Another problem with using thermowells is the presence of abrasive materials in the flow media. Particles moving through piping at high speeds, for example, can result in a thermowell becoming worn over time, increasing the risk of it becoming damaged and potentially reducing its lifespan. Special thermowell materials can be used to counter this, but the exotic / non-standard nature of the materials used can substantially increase the total purchase price.
To avoid problems such as premature wear and potential failure, thermowells must be regularly inspected and replaced if necessary, adding to the costs. These inspections require at least a partial shutdown, usually requiring complete emptying of the system. Thermowells also need to be cleaned, which can incur further costs, including those resulting from having the pipeline shut down while the probe is removed.
There is also a safety implication, as a thermowell placed in flowing media can experience vibration effects due to the formation of vortices. In extreme cases, this vibration can cause structural failure of the thermowell, which can have serious consequences for the whole process.
Because of these risks, the standards governing the stability of thermowells, such as ASME PTC 19.3 TW-2016, have become ever more restrictive, increasing engineering costs and restricting the ability to use conventional thermowells in some cases.
Given these factors, it may come as a relief to know that a thermowell may not even be necessary in many cases. To understand why, it is necessary to first understand the physics of a typical flow line where a liquid or liquid-like mixture is flowing. The behavior of a flow in a pipeline is known as the flow profile. There are three main categories of flow profile, each related to the velocity of the liquid. These categories are termed as laminar, transitional and turbulent. The vast majority of existing piping and in plants to come are and will be metallic.
This makes non-invasive surface temperature measurement an increasingly attractive option for process measurement applications, where around 70 percent of installations feature turbulent, rather than laminar, flows. To date, the challenge has been to accurately capture the surface temperature of the piping and the dynamic temperature changes.
Devices to measure the surface temperature piping are not new. So-called ‘skin temperature’ sensors, for example, which measure the temperature at the pipe wall, have been available for a while. These devices typically employ either thermocouples or resistance temperature detectors (RTDs) that can be mounted on the pipe surface, and while these can be effective, their performance tends to be hampered by poor design, poor location, or bad installation, reducing their accuracy and response times.
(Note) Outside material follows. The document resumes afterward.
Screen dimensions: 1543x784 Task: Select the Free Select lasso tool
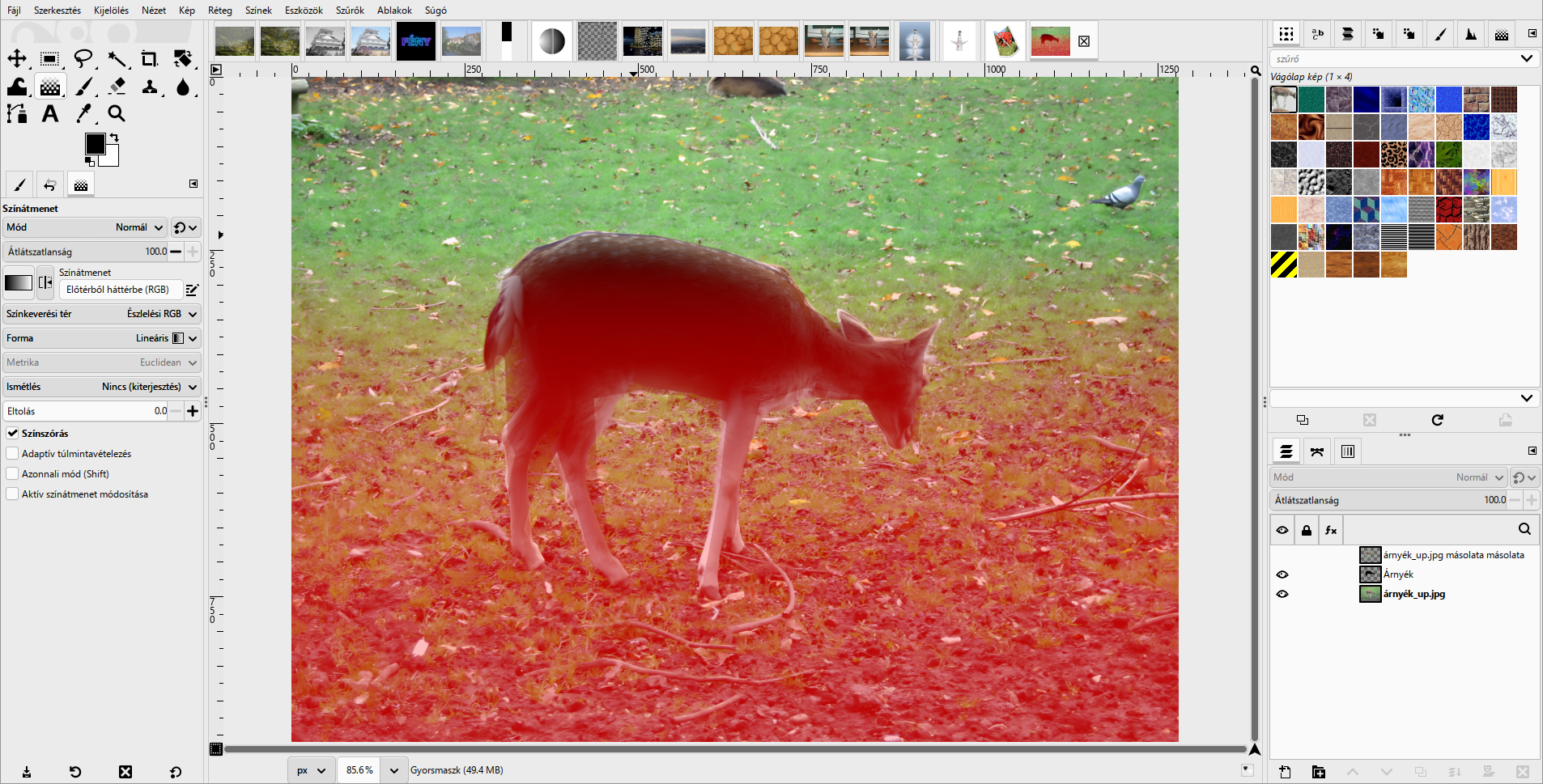83,58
If not properly insulated, they can also be sensitive to ambient conditions that can affect their measurement accuracy.
Achieving a true surface measurement calls for something that can factor out the potential errors that can affect the temperature reading. This is now possible with the latest generation of surface mounted temperature measurement technology. ABB’s own TSP-341 non-invasive temperature solution, for example, uses the same sensor and transmitter technology as in a thermowell installation, but with software replacing the actual thermowell itself.
The software measures the readings from dual sensors – one measuring the temperature of the pipe wall, the other measuring the ambient temperature – and uses the resulting data to calculate and output the process temperature in real time. By taking account of the ambient conditions during the measurement, the transmitter significantly increases the accuracy and the responsiveness of the surface measurement. Coupled with models that predict the range of applications of the sensor i.e. liquid like processes flowing in the turbulent regime in metal pipes, the accuracy and response times are close to or better than invasive measurement.
The effectiveness of this technique compared to a conventional thermowell is demonstrated by the graph, which shows the result of test comparing measurements derived by the two techniques. As can be seen by a comparison of the two traces, there is little difference in performance, with the non-invasive device closely matching its invasive counterpart.